The Man with the Getaway Face by Richard Stark (aka Donald Westlake) 1963

Donald Westlake wrote 21 Parker novels under the pseudonym of Richard  Stark, and this is the 10th that I’ve read.  Not a one has been disappointing.

Parker (we never do learn his first name) has just left Lincoln, Nebraska after undergoing plastic surgery to change his face.  A prior misadventure on a caper had resulted in the Outfit (aka the Mob) putting out a hit on him, and he badly needed to disappear.  Faking his death and changing his face seemed to fix the problem, but not so.  He is quickly enticed into a new ‘job’, holding up an armored car in New Jersey, and though the caper ultimately goes well (despite cross and doublecross) he is once again outed to the Mob.  That nicely sets the stage for the next Parker volume.

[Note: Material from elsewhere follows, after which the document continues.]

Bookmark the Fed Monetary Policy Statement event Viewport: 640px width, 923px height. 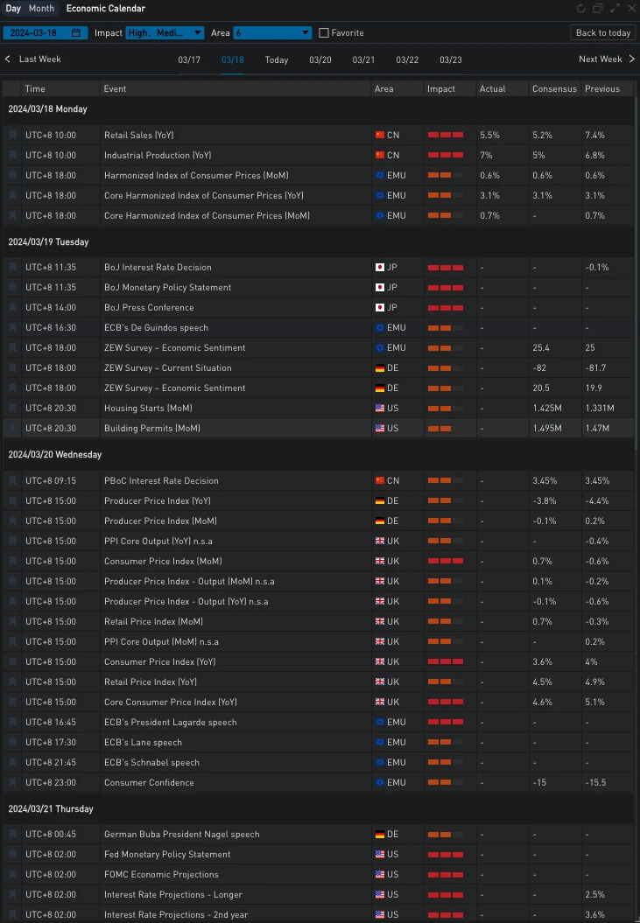[12, 855]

Westlake/Stark was a Grand Master of the Mystery Writers of America and wrote more than 100 novels in his 75 years.  He died in 2008.  Parker is a rather unusual hero, unlike Jack Reacher, Myron Bolitar, Kinsey Milhone, or Inspector Jules Maigret all of whom are on the right side of the law.  Parker is definitively not.  He kills without remorse, steals to support his life style, and divides the world into three groups—-those who were in the game, those who were out of the game, and those who were out to get him.  He was loyal to the first group, ignored the second, and killed the third.  Pretty simple rules of life in a series that is very well written and goes down easy.